一張考卷開始是由同考官批閱,寫完評語後交到監考官、提調官、監臨官等考官手裏,批閱完後交到主考官那裏。主考官接到後最後批閱。這樣一張考卷就會有6名考官的批印。通過三場考試的人就是“舉人”,頭名就是“解元”。


    “蘇默,要不要點解元?”考官們的爭執全所未有的激烈。


    燕京城。


    坤寧宮,清晨的陽光照入坤寧宮的時候,趙皇後便開始扶起華言殊洗漱。盡管華言殊在天子的權威上很是讓人不爽,但有一點比起曆代皇帝他都要幸福得多。


    這便是感情。


    無論是親情還是愛情華言殊比起曆代天子都要遠遠超出,華言殊和華言徽之間的感情就不說了。


    或許是因為衡王世子那段時間沒有權力糾紛的緣故,曆來盛行的宮鬥在皇宮出現得極少。華言殊和皇後趙氏的感情十分相厚,僅有一後兩妃的華言殊在後宮的氣氛少見的平和。唯一讓人感覺遺憾的就是迄今為止三位妃子至今未有誕下一名皇子吧?除了趙氏生下一名公主外,其他兩名妃嬪的肚子都沒有動。這讓後宮三女壓力很大。


    先帝之時就是因為至死沒有留下一個子嗣,連公主都沒有。這才使得皇位落在當時還隻是衡王世子的華言殊身上。如果悲劇重演,對於帝國而言將又是一場動蕩。


    為此朝臣幾次都上書,明說暗點就是要華言殊增加幾個妃子。但華言殊對這個卻興趣不大,也並不願意破壞後宮寧靜平和的氣氛。


    在他登基為帝後就再也沒有選過妃嬪。後宮隻有三名容貌秀麗,性情溫婉的女子陪著他度過了三載時光,似乎也要度過接下來不多的歲月。


    不錯,當趙皇後悄悄將一塊染著鮮血的香帕投入火盆的時候,趙皇後的表情上已經顯露出了端倪。


    盛夏時節,哪裏需要什麽火盆呢?


    趙皇後隻是掩藏住自己的那抹哀傷,將湯藥遞給華言殊。


    華言殊閉著眼睛將藥喝下,隨後趙皇後溫柔地給他擦了擦嘴。這時,華言殊才會流露出少見的溫情。

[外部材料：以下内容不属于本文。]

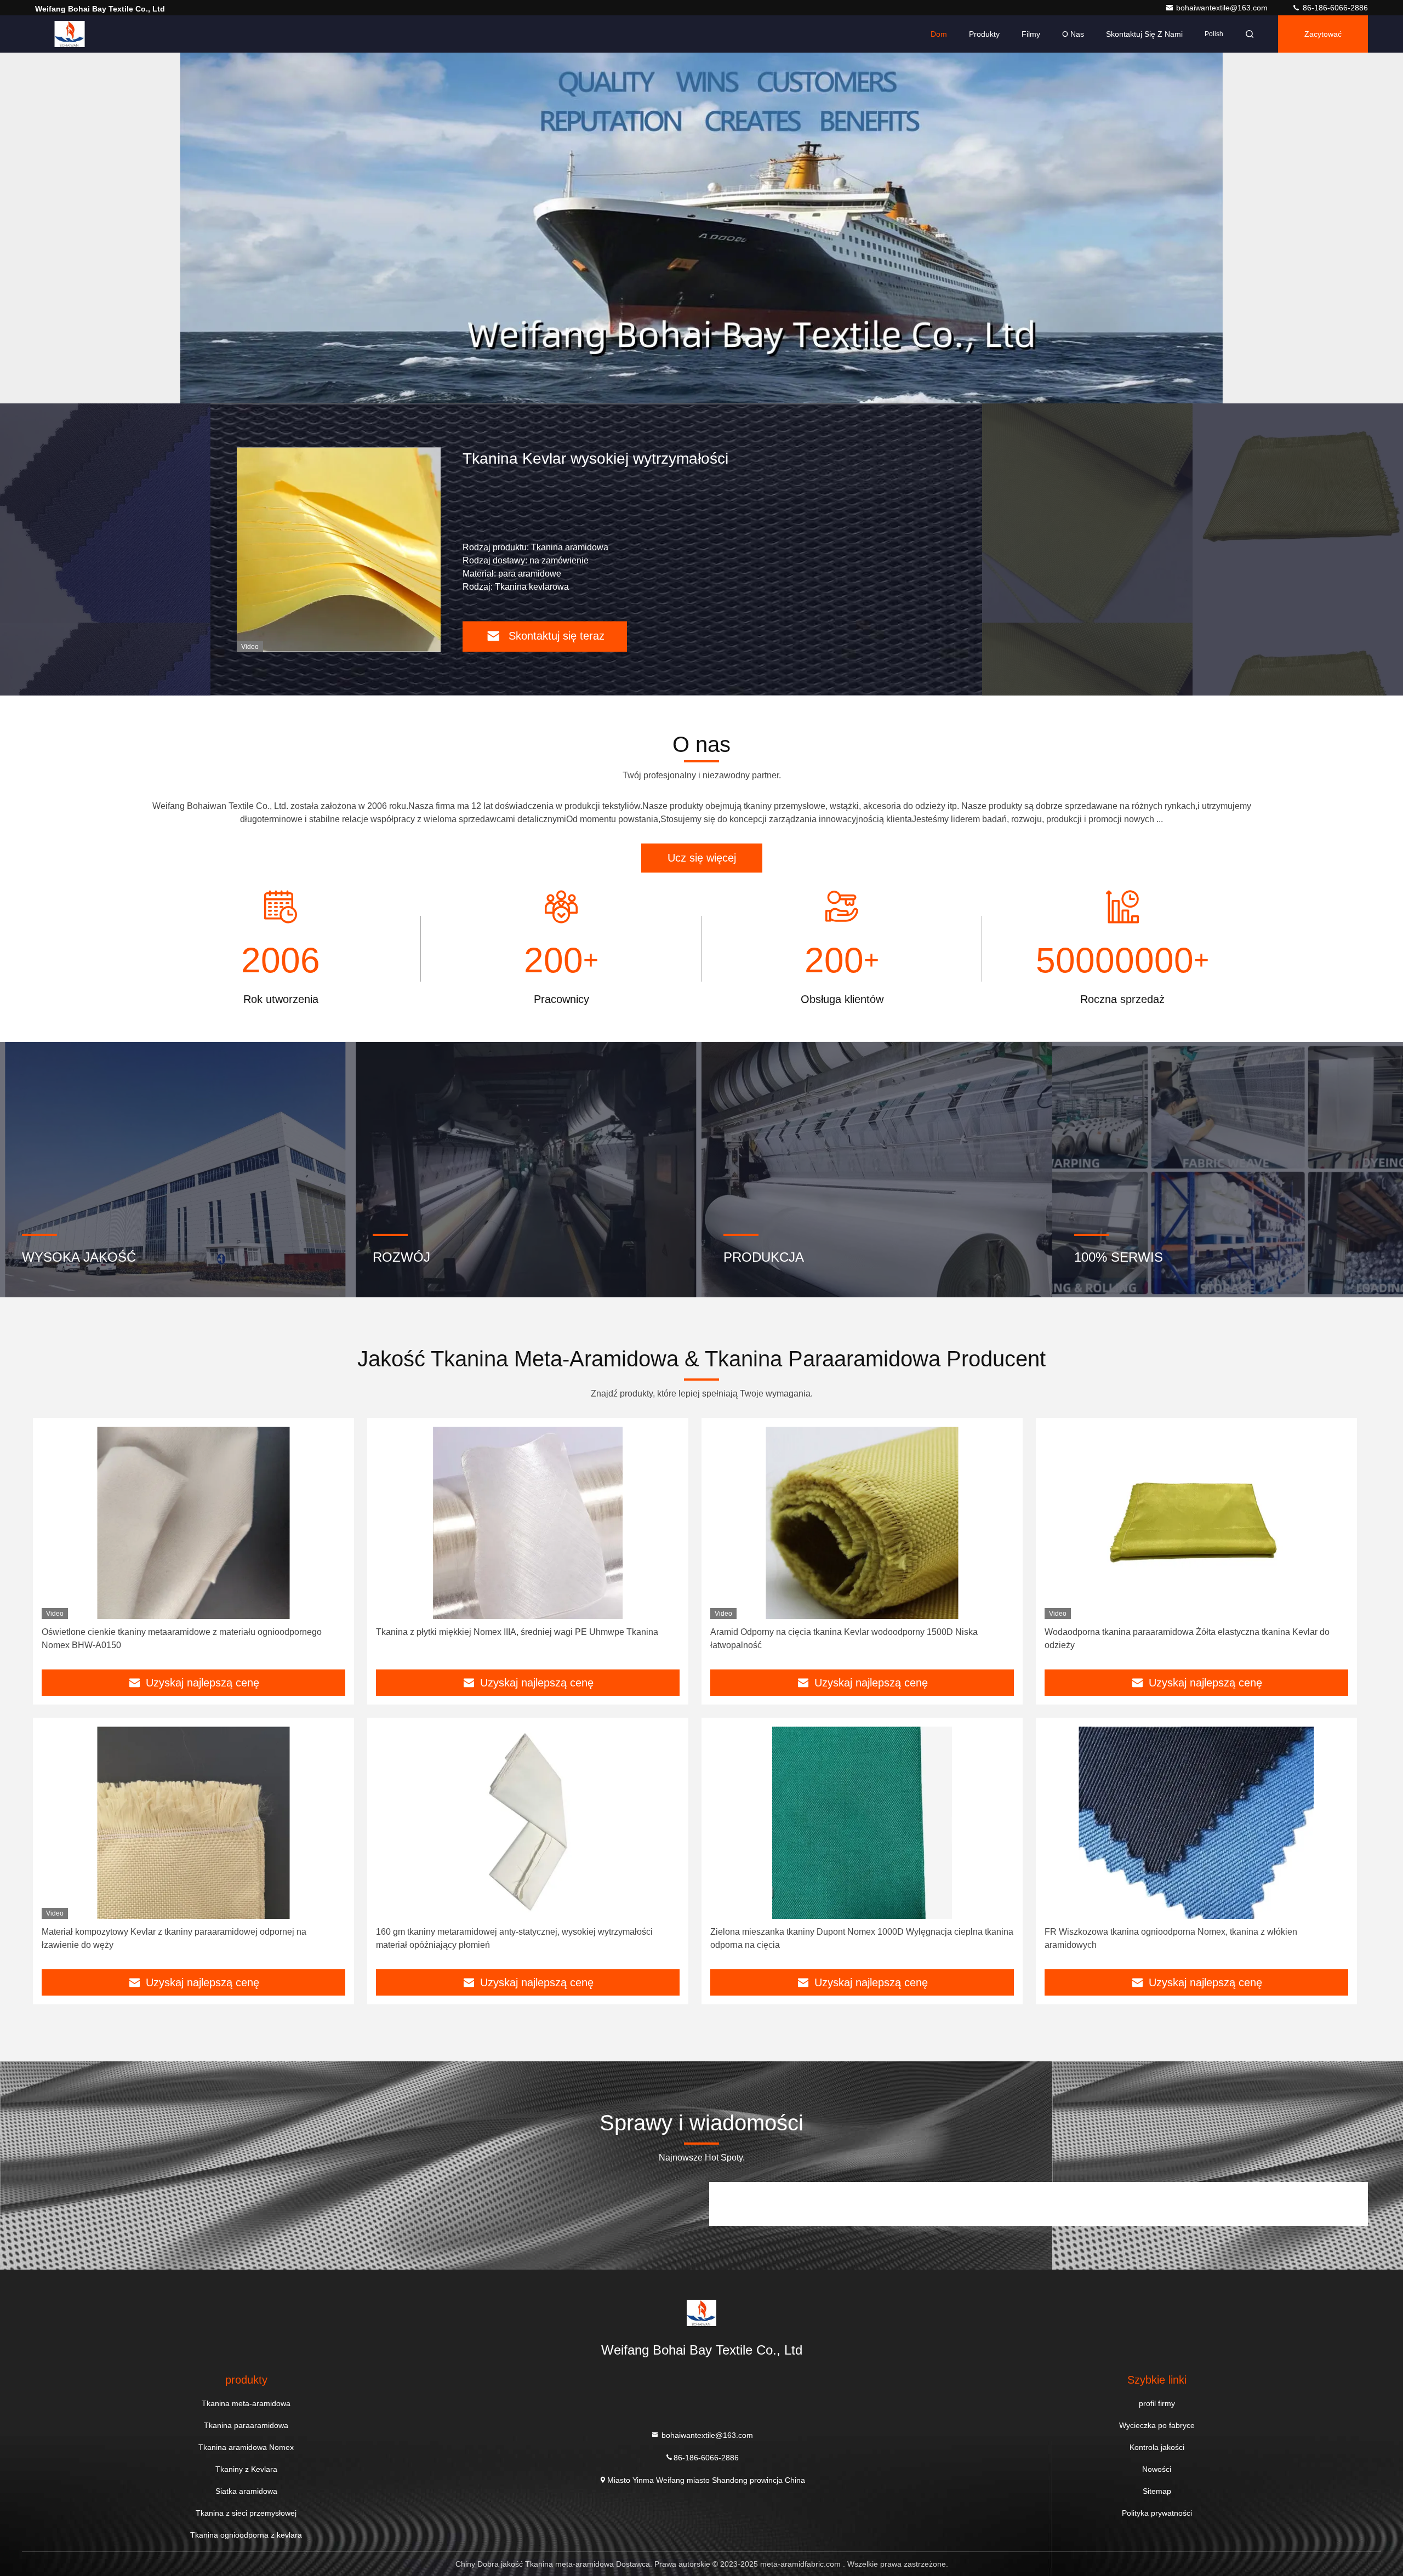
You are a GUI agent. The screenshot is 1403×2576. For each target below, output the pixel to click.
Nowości (1156, 2469)
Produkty (984, 34)
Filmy (1031, 34)
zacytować (1323, 34)
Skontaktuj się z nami (1144, 34)
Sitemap (1157, 2491)
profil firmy (1157, 2403)
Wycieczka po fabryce (1157, 2425)
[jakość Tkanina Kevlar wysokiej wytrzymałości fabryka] (207, 549)
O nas (1073, 34)
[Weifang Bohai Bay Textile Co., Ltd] (69, 34)
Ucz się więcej (702, 858)
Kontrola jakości (1157, 2447)
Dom (939, 34)
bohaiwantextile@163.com (1223, 7)
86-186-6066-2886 (1334, 7)
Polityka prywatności (1157, 2513)
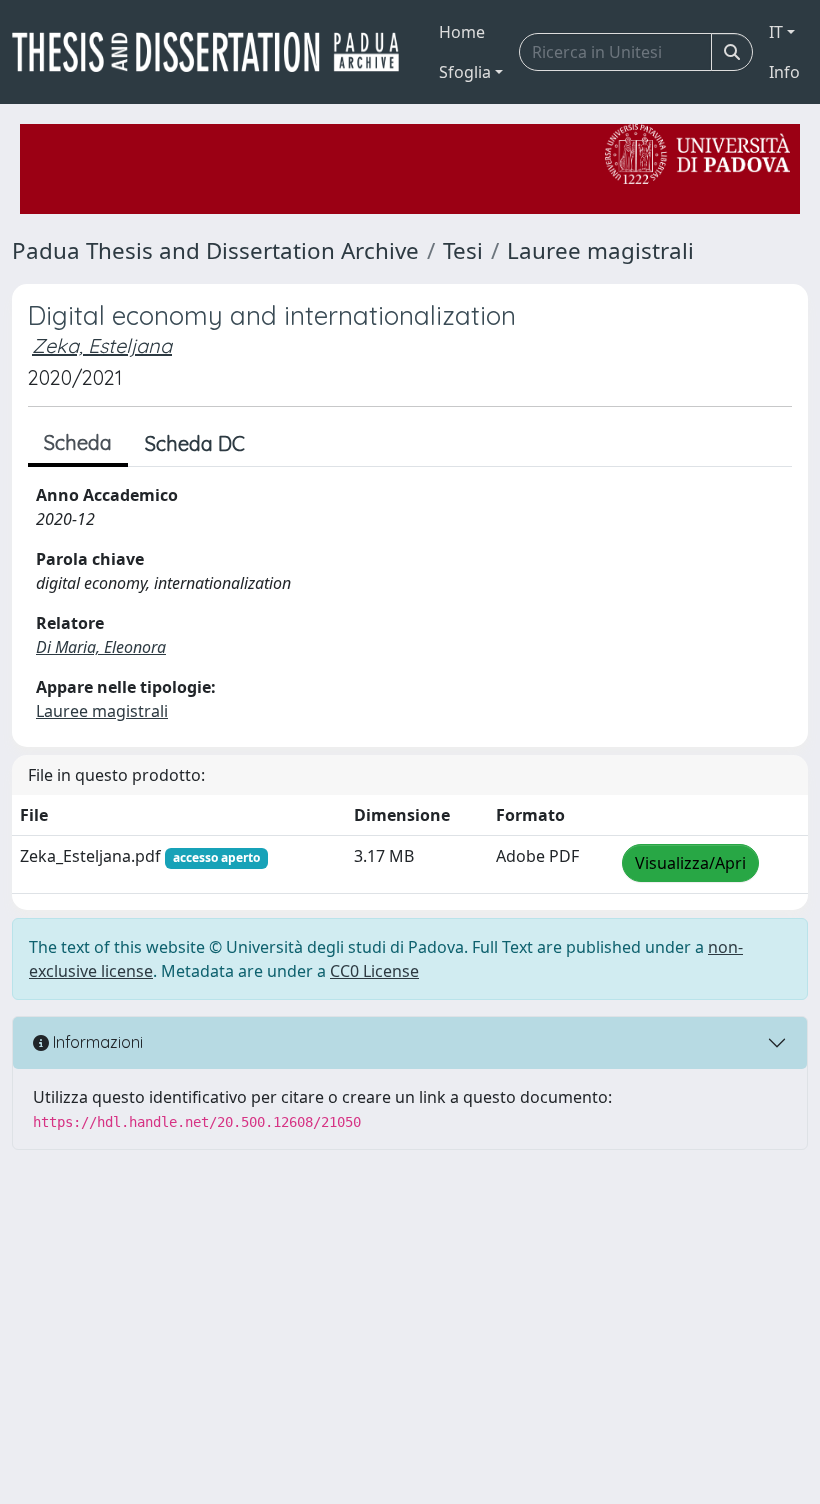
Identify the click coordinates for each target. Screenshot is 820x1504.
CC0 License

    兩人說了幾句體己話,從來不提政事的趙皇後輕聲道:“官家,不如將二大王召入京來吧。”


    華言殊緩緩搖頭:“還不到時候!”


    趙皇後心疼地看了一眼:“可是官家你的身子……”


    “不礙事。”華言殊拍拍趙皇後的手背,出了殿門。


    趙皇後倚著廊柱,看著華言殊遠去的背影,手抓的有些緊了。


    今日朝會的氣氛有些不大一樣,一番例行公事後,首先由禮部侍郎崔玉吉開口:“微臣有奏。湖南鄉試解元有異,請聖天子參決。”


    華言殊看了奏章。


    主考官陶然、副考官紀皓然認為蘇默文辭激進,有嫌偏頗,故可點舉子卻不可解元待之。但其他三名考官卻強硬地認為,蘇默既然文章精妙,堪為上品。那就不該以其他生硬的理由剝奪蘇默點解元的資格!


    接著,華言殊又看了一下蘇默那些“違規”的語句。


    很簡單,蘇默對儒家經典的認識十分精妙,而且文章也寫得十分優美,堪為上品。但論及策論,卻是對國朝現象大家抨擊,尤其寫得辛辣嘲諷,犀利如劍。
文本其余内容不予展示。